God wants His grace to transform the way we relate to people. Grace isn't just about healing our lives with God's power. It's about healing hurts with other people right now. And it is to be as constant in our hearts as our prayers are to be. Jesus instructs His disciples to offer forgiveness to people who don't even ask for it! How hard is that to do? I find it really difficult. I have to stumble through all kinds of self-justifying sinfulness to repent of pride and do so. Yet Jesus links forgiveness before prayer with effectiveness in our own prayer lives, indicating that we cannot pray well if we harbor an unforgiving attitude toward any other person.

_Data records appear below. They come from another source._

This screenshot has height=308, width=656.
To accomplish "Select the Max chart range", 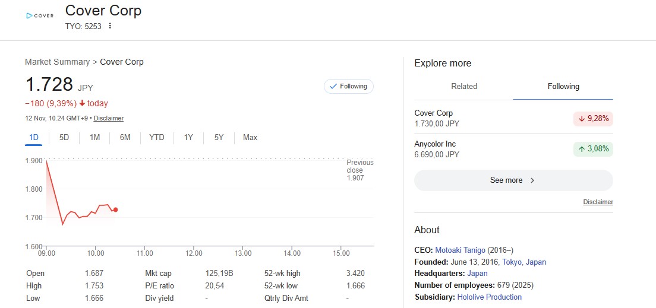I will tap(250, 138).
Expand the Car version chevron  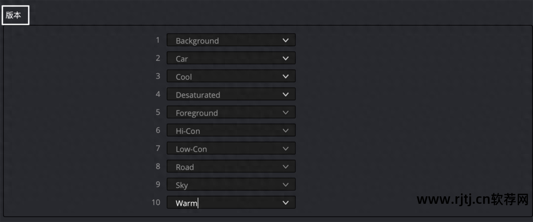pos(285,58)
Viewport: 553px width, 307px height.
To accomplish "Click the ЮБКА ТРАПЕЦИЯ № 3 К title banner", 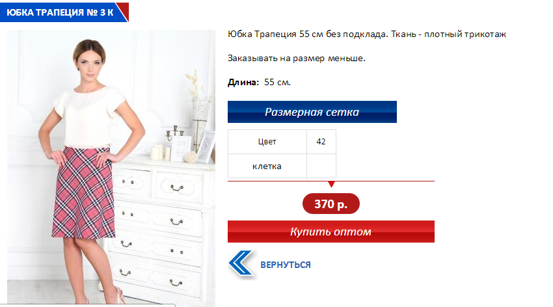I will pos(64,12).
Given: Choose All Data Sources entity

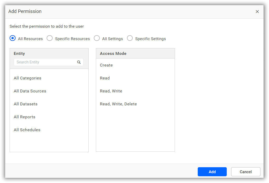Looking at the screenshot, I should coord(30,91).
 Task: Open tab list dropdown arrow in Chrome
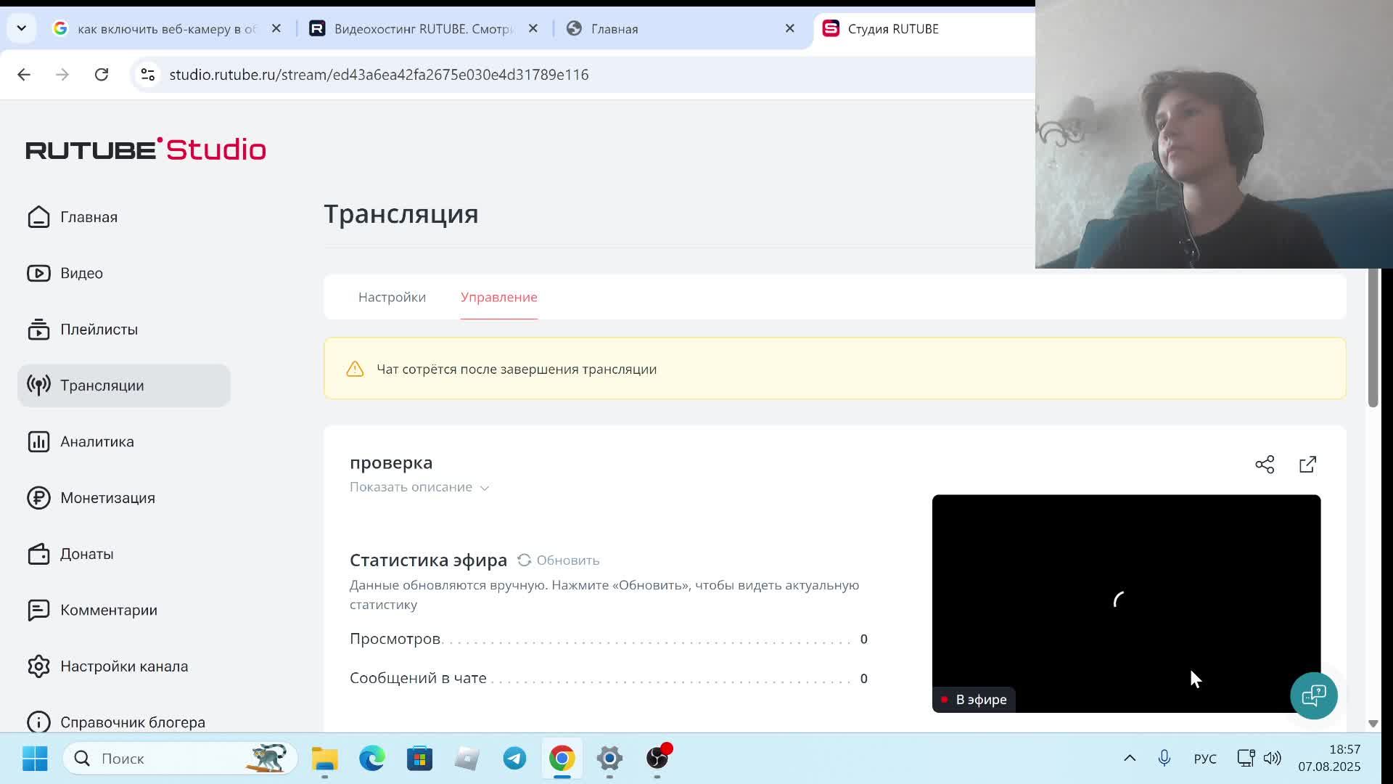tap(21, 28)
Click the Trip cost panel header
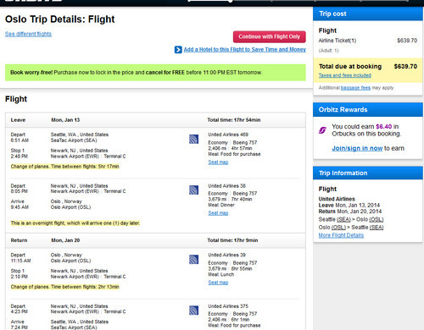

How many of us want God to answer our prayers? I'd think all of us do. So according to Jesus, we better first pray with an attitude of forgiveness toward anyone we may be harboring resentment toward or anyone with whom we have a current conflict. Gracious forgiveness must flow into our most difficult relationships if we expect to find God's answers to our prayers. And really, aren't a lot of those prayers about our relationships? It makes sense that when grace does this, our hearts change, our God works in us, and the answers come. To find grace we must also release God's grace to change our hearts as we pray forgivingly. Christians have to be forgiving people. We can't be bitter. We can't be fighters. We must be people whose relationships pour out grace. And that starts with the hardest kind of prayer: forgiving prayer.